20 Camelopardalis

Observation data Epoch J2000.0 Equinox ICRS
- Constellation: Camelopardalis
- Right ascension: 05^{h} 37^{m} 27.0446^{s}
- Declination: +56° 29′ 16.086″
- Apparent magnitude (V): 7.45±0.01

Characteristics
- Evolutionary stage: horizontal branch
- Spectral type: G8 II-III
- U−B color index: +0.69
- B−V color index: +0.98

Astrometry
- Radial velocity (R_{v}): −50.3±2.3 km/s
- Proper motion (μ): RA: −0.534 mas/yr Dec.: −7.186 mas/yr
- Parallax (π): 3.7078±0.1769 mas
- Distance: 880 ± 40 ly (270 ± 10 pc)
- Absolute magnitude (M_{V}): +1.39

Details
- Mass: 1.83 M_{☉}
- Radius: 12.54 R_{☉}
- Luminosity: 142 L_{☉}
- Surface gravity (log g): 2.79 cgs
- Temperature: 5,064 K
- Metallicity [Fe/H]: −0.03 dex
- Other designations: 20 Cam, AG+56°533, BD+56°1041, GC 6947, HD 36770, HIP 26426, SAO 25277

Database references
- SIMBAD: data

= 20 Camelopardalis =

Star in the constellation Camelopardalis

20 Camelopardalis (20 Cam) is a solitary star in the circumpolar constellation Camelopardalis.
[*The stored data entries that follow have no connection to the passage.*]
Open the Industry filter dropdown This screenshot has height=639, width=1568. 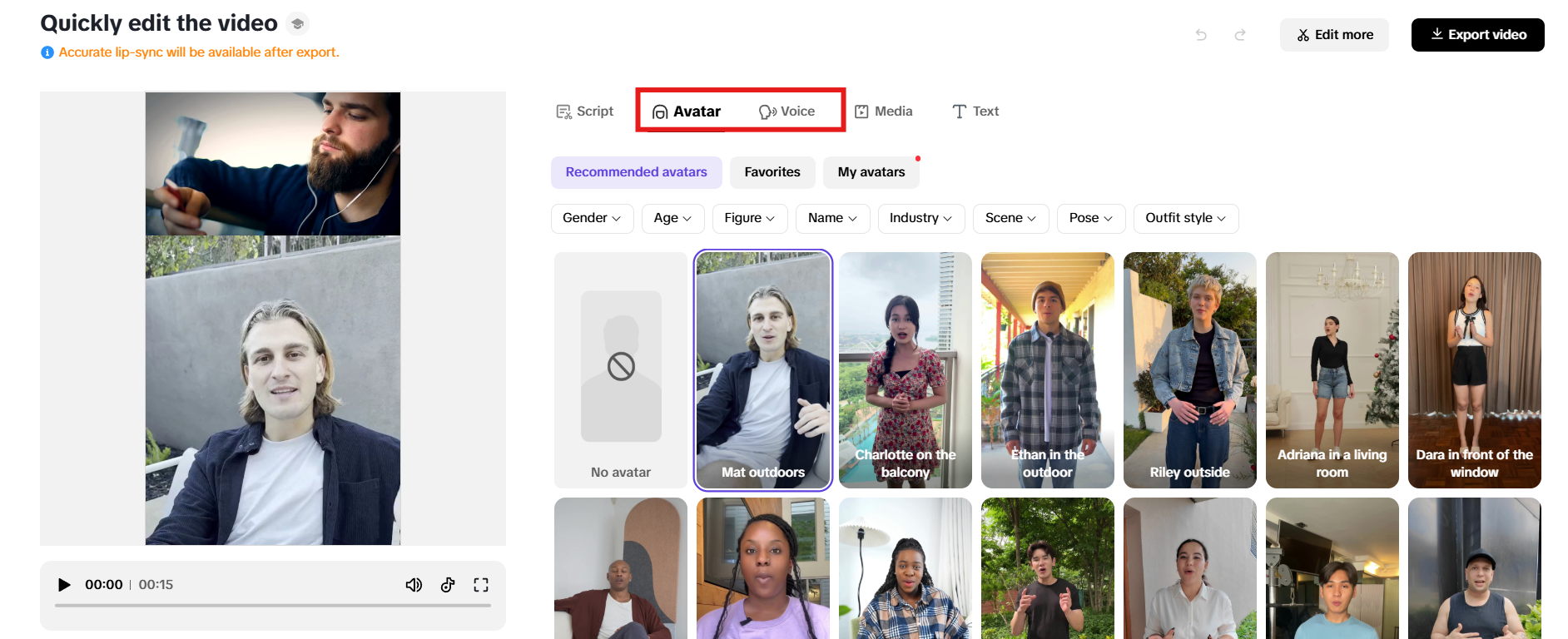tap(920, 218)
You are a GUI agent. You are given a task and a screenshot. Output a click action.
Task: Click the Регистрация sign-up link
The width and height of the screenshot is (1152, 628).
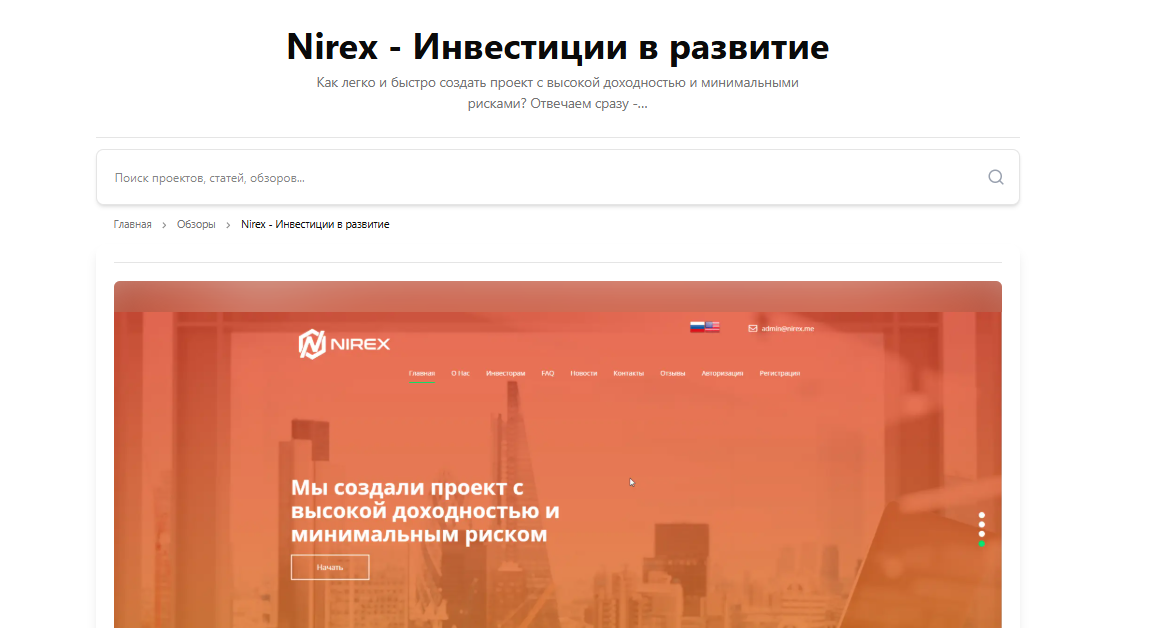(x=779, y=373)
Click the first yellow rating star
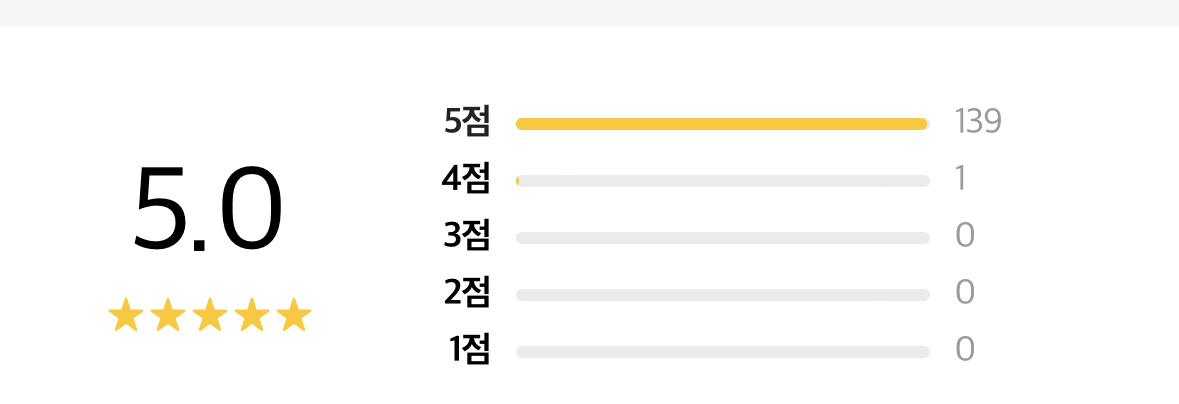1179x404 pixels. click(x=127, y=316)
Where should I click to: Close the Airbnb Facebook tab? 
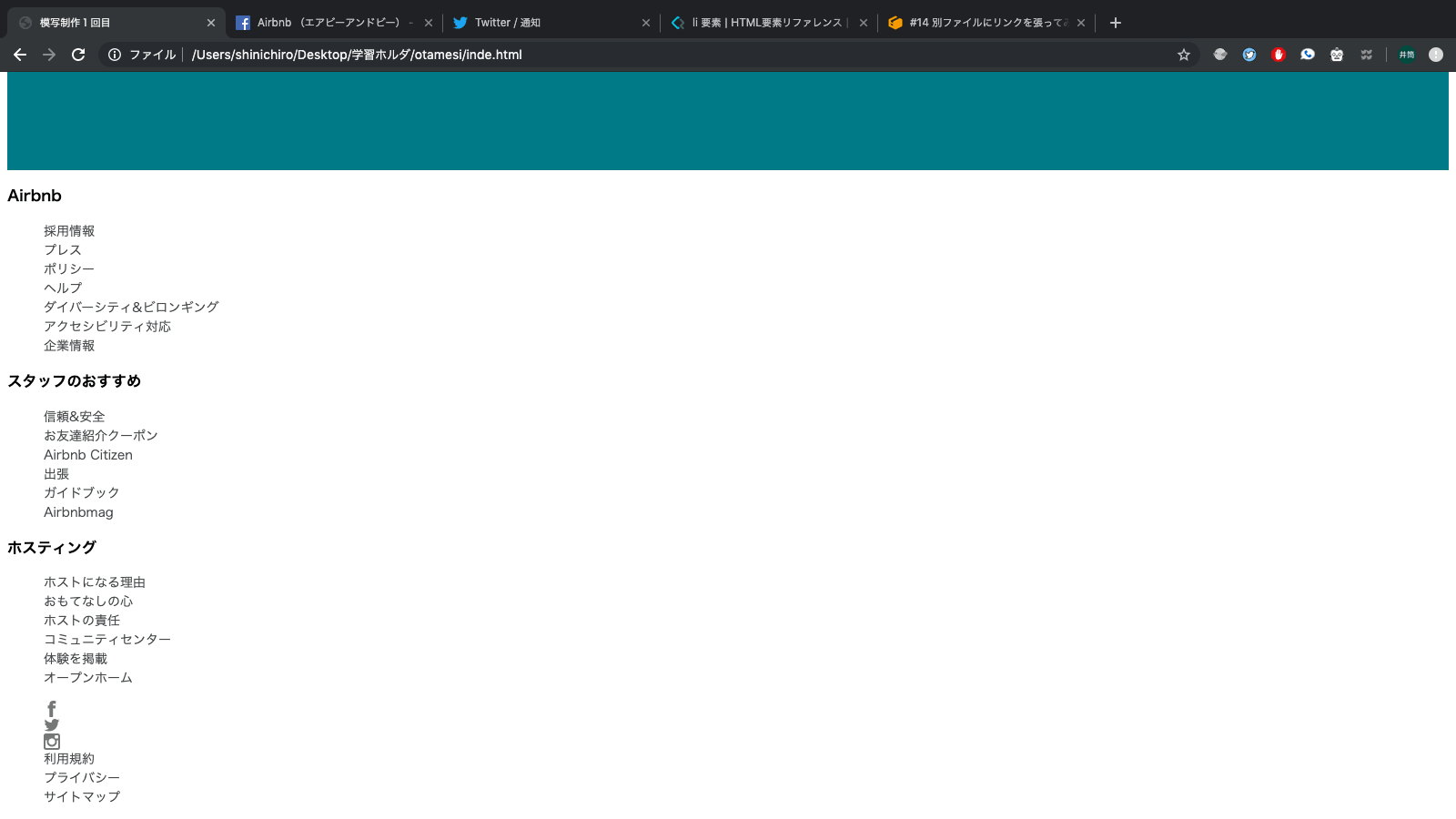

It has an apparent magnitude of 7.45, making it readily visible in binoculars but not to the naked eye. Located about 880 light years away, it is approaching the Solar System with a radial velocity of -50.3 km/s. Due to its faintness, 20 Cam is one of the 220 Flamsteed stars without Bright Star Catalog designations.

20 Cam is a red clump giant star with a spectral classification of G8 II-III. It has a measured angular diameter of 0.44 mas, with an actual radius of 13 solar radius at its estimated distance. It has 1.83 times the mass of the Sun and shines at 142 times the luminosity of the Sun from its enlarged photosphere at an effective temperature of 5,064 K, giving it a yellow glow. 20 Cam's metallicity – elements heavier than helium – is around solar level.